You’re not being told what to think – something much weirder is happening

Colin Horgan
5 min readMar 27, 2018


image via Facebook

For all the questions answered by the recent revelations regarding Cambridge Analytica’s alleged data harvesting — how the company got it, what they claimed to learn from it, how they claimed to use it, and how Facebook, which allowed Cambridge Analytica to do what it did, reacted — there is still one many people will have not heard. Namely: So what? Why does it matter so much that our data is being accessed, anyway?

A perpetual sticking point in the ongoing conversation about privacy is that, by and large, the only time people are aware that their personal information — or even their web browsing activity — has been monitored or harvested, is when they see a banner ad for a consumer product they either recently purchased or thought about purchasing. And for the most part, that kind of tracking appears to be utterly benign. Someone wants to sell me something I want? That seems… fine?

However, the same information that has been collected in order to target us with an advertisement has also been collected by other companies for uses we’re almost always unaware of. Advertising is just one facet of the data industrial complex that has erupted as the internet has become “social” — the modern era where people have voluntarily shared critical pieces of identifying information (birth dates, maiden names, high schools, pet names) in exchange for access to a stream of photos and updates from their friends and acquaintances.

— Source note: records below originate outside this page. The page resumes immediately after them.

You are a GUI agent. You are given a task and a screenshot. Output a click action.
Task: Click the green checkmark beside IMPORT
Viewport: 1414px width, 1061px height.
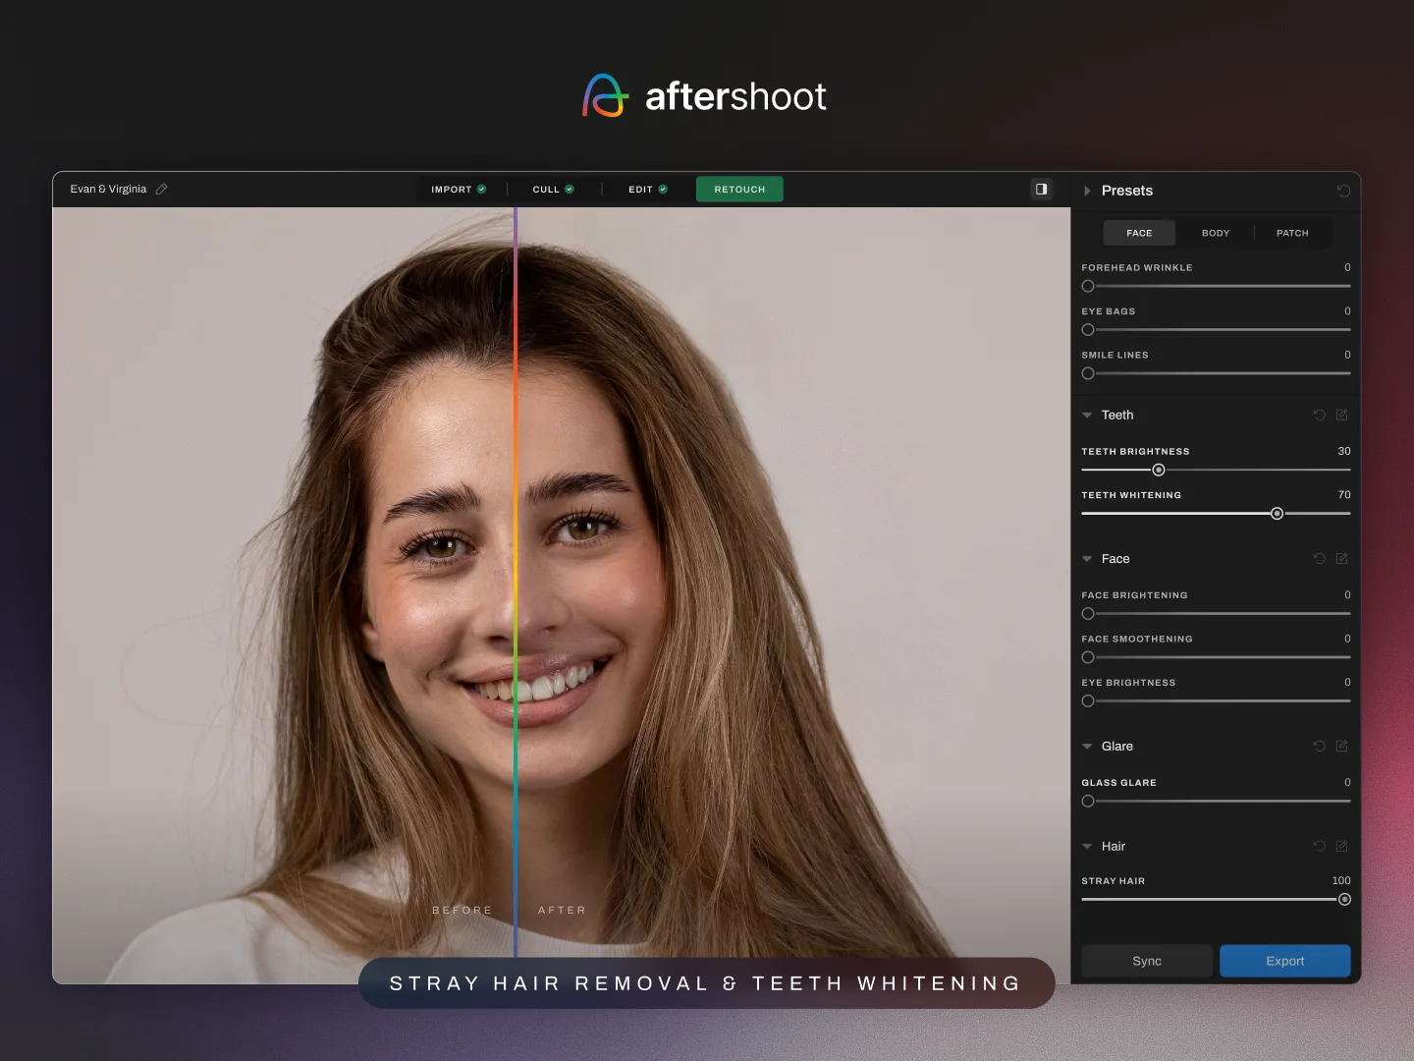pos(481,189)
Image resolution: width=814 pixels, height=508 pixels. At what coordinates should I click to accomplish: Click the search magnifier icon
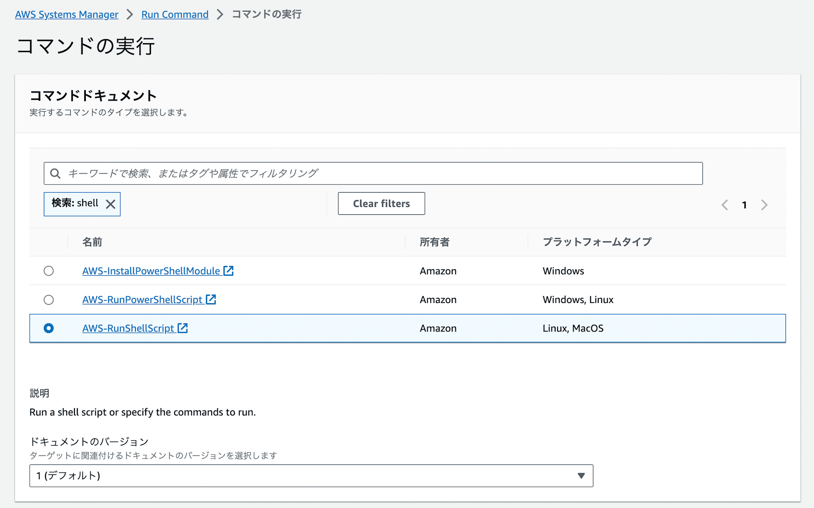55,173
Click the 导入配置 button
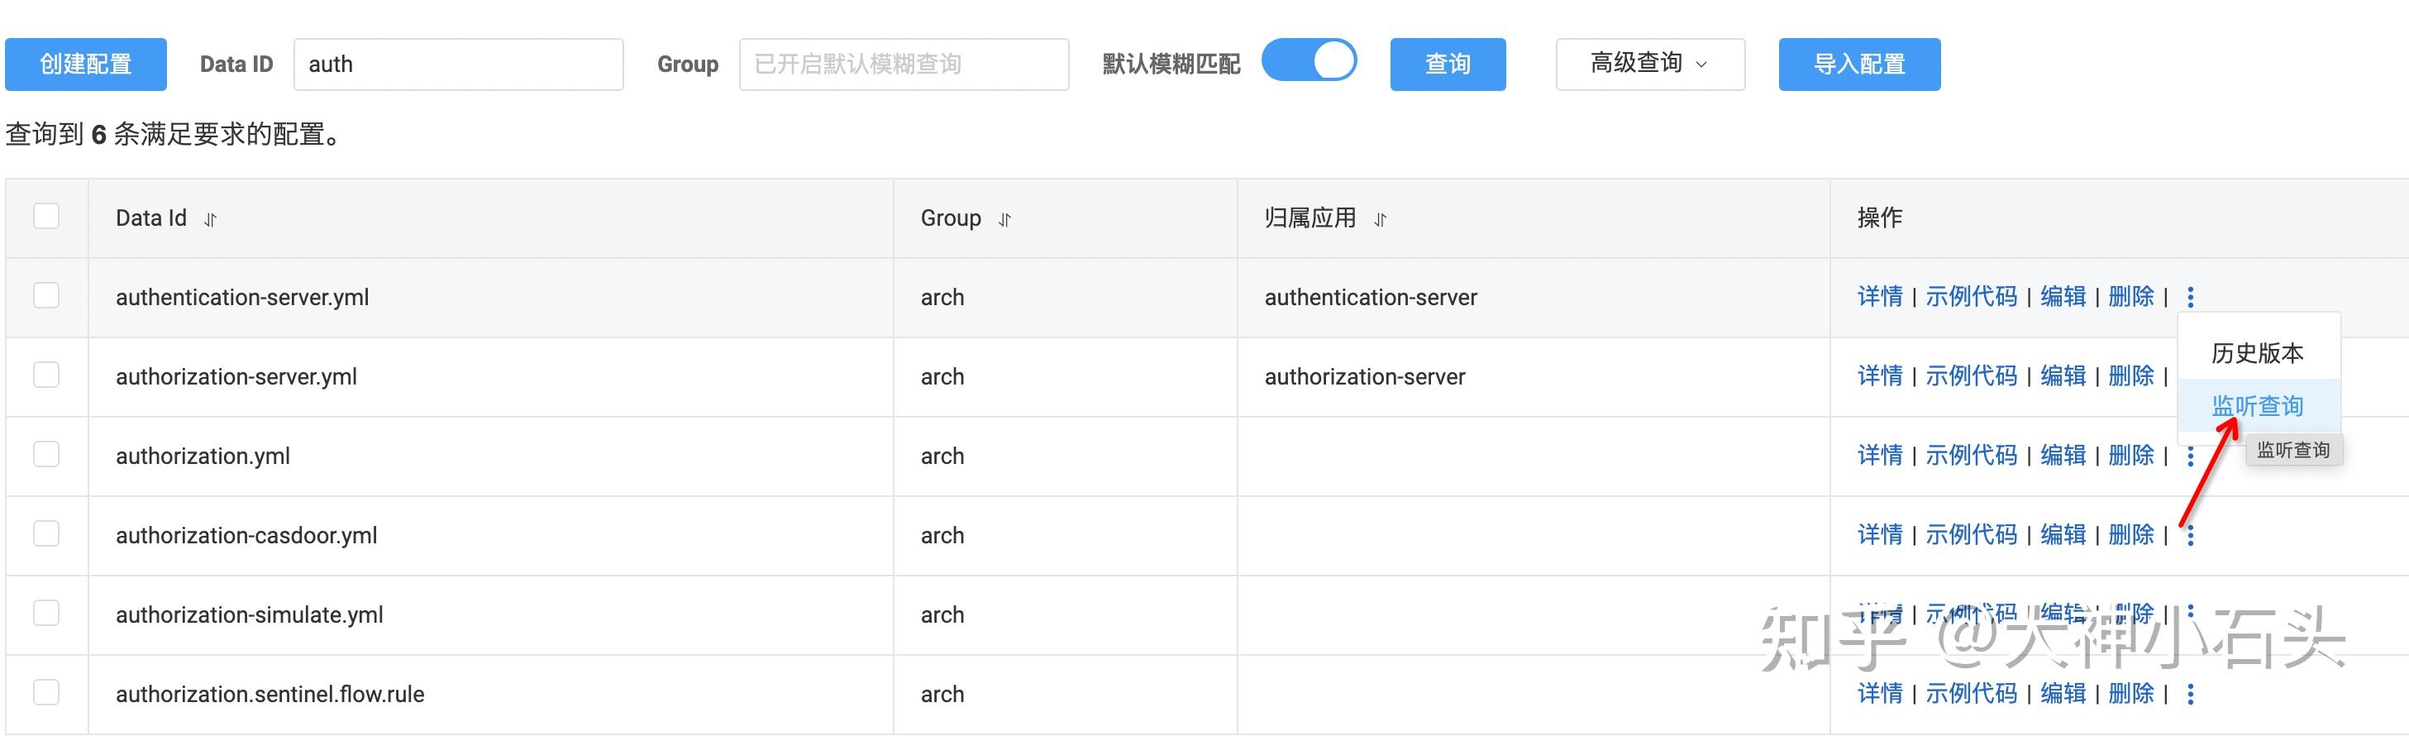 pyautogui.click(x=1859, y=64)
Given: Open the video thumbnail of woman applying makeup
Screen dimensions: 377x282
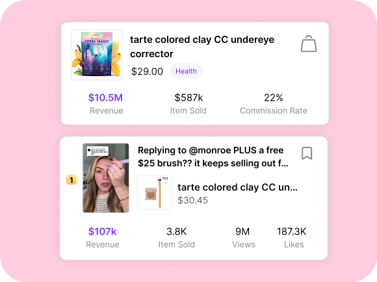Looking at the screenshot, I should point(106,178).
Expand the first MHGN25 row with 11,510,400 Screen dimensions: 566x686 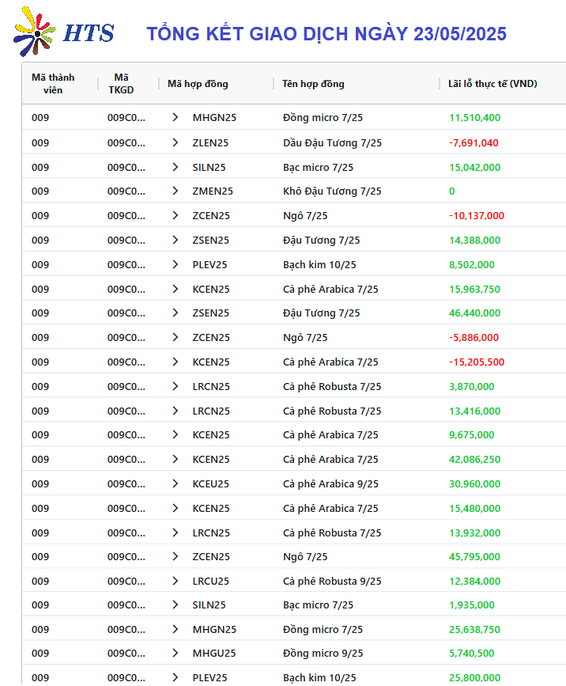(175, 117)
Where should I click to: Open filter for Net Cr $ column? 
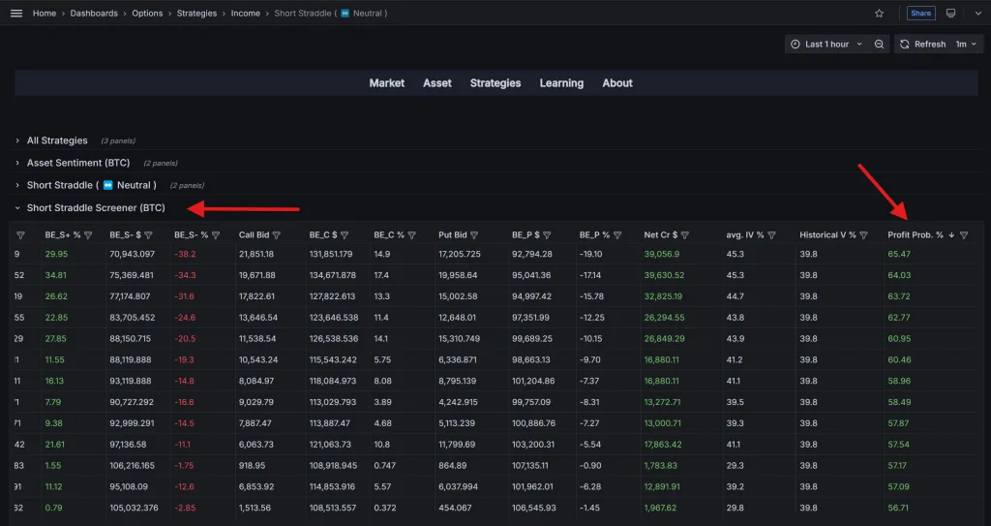(x=686, y=235)
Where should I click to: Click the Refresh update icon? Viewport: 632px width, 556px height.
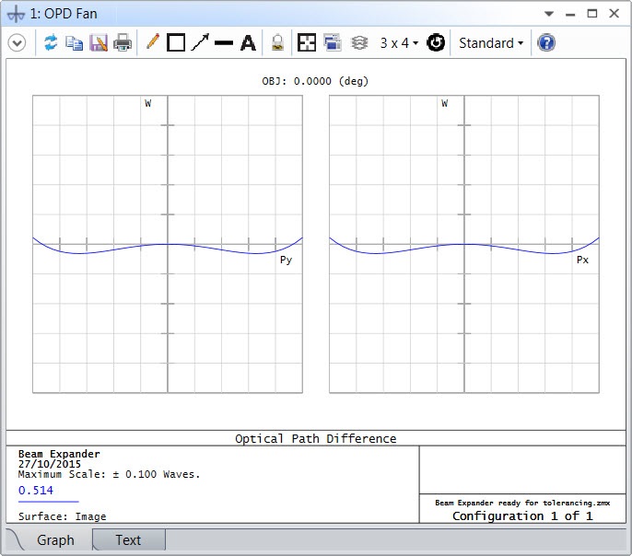[x=51, y=42]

Still, it’s difficult to make the mental leap between data nudging you into buying something, and it being used to tell you to vote one way or another. But here’s the thing about social media and searches that are based on the reams of personal data we constantly provide: it’s not that Facebook or Google tell us what to think; it’s that they suggest what we should think about.

This is an important distinction to make, because it means that if you’re following a news story, a fashion trend, a sports scandal, or a social movement, you might worry less that you’re being convinced one way another about any of them, and more that you’re thinking about them in the first place.